** Material for this task **
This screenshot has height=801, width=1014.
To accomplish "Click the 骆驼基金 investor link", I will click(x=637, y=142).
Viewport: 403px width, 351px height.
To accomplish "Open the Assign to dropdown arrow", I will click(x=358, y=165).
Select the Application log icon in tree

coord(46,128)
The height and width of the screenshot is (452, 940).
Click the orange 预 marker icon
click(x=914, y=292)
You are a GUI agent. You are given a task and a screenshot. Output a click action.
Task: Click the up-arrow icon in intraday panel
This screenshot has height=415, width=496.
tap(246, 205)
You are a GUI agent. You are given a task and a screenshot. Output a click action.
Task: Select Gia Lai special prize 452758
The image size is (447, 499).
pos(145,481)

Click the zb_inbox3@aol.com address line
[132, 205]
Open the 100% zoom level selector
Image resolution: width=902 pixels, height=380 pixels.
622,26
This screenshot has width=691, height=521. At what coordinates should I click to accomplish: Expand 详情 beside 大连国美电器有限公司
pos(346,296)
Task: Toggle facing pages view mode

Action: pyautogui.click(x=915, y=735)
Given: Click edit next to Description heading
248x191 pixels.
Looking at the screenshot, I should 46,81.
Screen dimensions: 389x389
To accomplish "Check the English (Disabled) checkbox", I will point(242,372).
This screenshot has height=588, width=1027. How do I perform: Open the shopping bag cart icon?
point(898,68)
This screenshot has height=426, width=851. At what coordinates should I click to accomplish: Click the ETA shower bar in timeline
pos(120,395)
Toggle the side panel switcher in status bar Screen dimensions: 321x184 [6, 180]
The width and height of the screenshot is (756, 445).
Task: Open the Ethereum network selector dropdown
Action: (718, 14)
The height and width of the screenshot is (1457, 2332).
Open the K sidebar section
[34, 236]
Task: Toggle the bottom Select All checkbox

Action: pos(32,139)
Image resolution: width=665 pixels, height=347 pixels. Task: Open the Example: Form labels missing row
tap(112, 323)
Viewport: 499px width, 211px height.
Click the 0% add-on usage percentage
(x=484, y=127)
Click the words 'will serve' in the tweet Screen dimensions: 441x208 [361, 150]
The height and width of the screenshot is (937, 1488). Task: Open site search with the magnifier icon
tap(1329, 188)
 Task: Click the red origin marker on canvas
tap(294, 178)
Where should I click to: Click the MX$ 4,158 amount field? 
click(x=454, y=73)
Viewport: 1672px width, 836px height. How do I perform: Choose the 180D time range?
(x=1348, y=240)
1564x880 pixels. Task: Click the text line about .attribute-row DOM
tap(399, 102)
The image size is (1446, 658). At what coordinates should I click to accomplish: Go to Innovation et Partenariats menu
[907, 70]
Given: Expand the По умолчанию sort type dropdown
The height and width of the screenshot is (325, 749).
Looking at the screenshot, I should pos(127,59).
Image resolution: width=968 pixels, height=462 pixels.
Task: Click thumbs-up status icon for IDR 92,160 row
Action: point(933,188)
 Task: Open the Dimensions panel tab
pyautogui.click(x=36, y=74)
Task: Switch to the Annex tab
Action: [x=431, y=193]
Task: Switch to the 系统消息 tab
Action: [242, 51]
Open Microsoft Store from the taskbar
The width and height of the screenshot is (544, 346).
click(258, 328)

** Directions **
In the entries above, restate word for word the lines between the one holding "Open the 100% zoom level selector" and the one holding "Given: Expand the", inclusive, and nothing besides.

** Response to the exercise **
Open the 100% zoom level selector
Image resolution: width=902 pixels, height=380 pixels.
622,26
This screenshot has width=691, height=521. At what coordinates should I click to accomplish: Expand 详情 beside 大连国美电器有限公司
pos(346,296)
Task: Toggle facing pages view mode

Action: pyautogui.click(x=915, y=735)
Given: Click edit next to Description heading
248x191 pixels.
Looking at the screenshot, I should 46,81.
Screen dimensions: 389x389
To accomplish "Check the English (Disabled) checkbox", I will point(242,372).
This screenshot has height=588, width=1027. How do I perform: Open the shopping bag cart icon?
point(898,68)
This screenshot has height=426, width=851. At what coordinates should I click to accomplish: Click the ETA shower bar in timeline
pos(120,395)
Toggle the side panel switcher in status bar Screen dimensions: 321x184 [6, 180]
The width and height of the screenshot is (756, 445).
Task: Open the Ethereum network selector dropdown
Action: (718, 14)
The height and width of the screenshot is (1457, 2332).
Open the K sidebar section
[34, 236]
Task: Toggle the bottom Select All checkbox

Action: pos(32,139)
Image resolution: width=665 pixels, height=347 pixels. Task: Open the Example: Form labels missing row
tap(112, 323)
Viewport: 499px width, 211px height.
Click the 0% add-on usage percentage
(x=484, y=127)
Click the words 'will serve' in the tweet Screen dimensions: 441x208 [361, 150]
The height and width of the screenshot is (937, 1488). Task: Open site search with the magnifier icon
tap(1329, 188)
 Task: Click the red origin marker on canvas
tap(294, 178)
Where should I click to: Click the MX$ 4,158 amount field? 
click(x=454, y=73)
Viewport: 1672px width, 836px height. How do I perform: Choose the 180D time range?
(x=1348, y=240)
1564x880 pixels. Task: Click the text line about .attribute-row DOM
tap(399, 102)
The image size is (1446, 658). At what coordinates should I click to accomplish: Go to Innovation et Partenariats menu
[907, 70]
Given: Expand the По умолчанию sort type dropdown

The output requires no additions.